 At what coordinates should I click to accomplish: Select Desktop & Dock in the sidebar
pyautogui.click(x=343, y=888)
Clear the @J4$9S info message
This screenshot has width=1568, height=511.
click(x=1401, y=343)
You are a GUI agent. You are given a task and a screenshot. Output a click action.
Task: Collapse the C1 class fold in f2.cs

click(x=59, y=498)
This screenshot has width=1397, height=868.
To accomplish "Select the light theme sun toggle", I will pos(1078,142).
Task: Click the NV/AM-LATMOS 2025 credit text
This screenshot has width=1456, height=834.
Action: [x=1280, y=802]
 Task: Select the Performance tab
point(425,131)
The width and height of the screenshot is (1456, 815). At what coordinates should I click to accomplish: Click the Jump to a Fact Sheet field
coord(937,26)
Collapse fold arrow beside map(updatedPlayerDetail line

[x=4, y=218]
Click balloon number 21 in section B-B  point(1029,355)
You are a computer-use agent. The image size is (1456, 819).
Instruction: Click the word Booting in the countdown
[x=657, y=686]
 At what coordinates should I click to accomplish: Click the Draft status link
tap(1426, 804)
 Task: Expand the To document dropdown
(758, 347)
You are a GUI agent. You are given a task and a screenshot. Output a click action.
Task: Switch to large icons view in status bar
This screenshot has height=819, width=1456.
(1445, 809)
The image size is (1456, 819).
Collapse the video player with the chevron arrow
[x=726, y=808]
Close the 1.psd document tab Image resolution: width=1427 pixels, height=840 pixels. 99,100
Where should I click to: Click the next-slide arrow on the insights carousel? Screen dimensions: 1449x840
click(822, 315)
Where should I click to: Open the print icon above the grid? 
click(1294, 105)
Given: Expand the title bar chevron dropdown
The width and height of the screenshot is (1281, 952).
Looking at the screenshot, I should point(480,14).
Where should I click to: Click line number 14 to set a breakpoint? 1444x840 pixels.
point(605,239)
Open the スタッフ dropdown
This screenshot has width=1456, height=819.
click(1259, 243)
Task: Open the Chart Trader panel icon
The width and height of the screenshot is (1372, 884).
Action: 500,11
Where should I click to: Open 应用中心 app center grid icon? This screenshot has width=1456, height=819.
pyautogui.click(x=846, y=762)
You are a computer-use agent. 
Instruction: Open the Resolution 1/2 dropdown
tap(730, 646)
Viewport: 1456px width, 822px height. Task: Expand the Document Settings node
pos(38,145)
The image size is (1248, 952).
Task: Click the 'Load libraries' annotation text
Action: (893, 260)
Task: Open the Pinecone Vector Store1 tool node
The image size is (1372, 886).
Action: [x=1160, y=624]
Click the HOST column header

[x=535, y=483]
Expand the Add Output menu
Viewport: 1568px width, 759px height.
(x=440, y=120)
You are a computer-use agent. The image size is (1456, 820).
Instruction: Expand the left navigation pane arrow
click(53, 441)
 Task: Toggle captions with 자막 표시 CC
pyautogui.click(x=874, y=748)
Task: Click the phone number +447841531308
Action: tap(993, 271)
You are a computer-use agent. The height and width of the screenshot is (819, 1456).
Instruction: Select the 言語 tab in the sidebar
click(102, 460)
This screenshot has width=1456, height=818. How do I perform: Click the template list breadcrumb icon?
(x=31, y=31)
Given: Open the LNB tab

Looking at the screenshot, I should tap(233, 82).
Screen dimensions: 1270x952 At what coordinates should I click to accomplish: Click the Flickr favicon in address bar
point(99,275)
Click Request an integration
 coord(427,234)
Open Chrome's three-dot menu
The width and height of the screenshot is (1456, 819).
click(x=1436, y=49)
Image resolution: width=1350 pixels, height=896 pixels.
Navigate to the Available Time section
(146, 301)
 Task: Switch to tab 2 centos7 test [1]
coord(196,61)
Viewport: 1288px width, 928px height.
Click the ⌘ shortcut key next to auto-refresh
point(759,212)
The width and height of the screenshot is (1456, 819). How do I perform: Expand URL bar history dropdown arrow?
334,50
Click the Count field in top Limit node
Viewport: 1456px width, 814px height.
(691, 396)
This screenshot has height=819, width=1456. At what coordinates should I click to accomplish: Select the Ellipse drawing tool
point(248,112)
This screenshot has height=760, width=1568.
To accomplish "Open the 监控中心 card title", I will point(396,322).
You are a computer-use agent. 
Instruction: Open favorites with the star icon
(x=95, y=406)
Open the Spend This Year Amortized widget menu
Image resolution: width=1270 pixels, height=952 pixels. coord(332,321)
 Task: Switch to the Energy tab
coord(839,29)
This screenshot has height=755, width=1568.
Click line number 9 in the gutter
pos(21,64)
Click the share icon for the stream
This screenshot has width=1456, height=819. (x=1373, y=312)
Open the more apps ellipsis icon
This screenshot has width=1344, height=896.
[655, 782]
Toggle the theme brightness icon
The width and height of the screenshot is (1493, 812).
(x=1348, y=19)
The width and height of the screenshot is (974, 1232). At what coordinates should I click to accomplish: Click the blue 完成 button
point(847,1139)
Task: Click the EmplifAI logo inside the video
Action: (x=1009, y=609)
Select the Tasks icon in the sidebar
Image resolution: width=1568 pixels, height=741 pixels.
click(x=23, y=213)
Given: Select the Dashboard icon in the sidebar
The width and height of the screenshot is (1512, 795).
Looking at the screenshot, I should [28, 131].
:::::
▶ _WORK TO COMPLETE_:
Look through the records and copy down every line that holds "will".

▶ _SOLUTION BELOW_:
To accomplish "Select the light theme sun toggle", I will pos(1078,142).
To accomplish "Open the 监控中心 card title", I will point(396,322).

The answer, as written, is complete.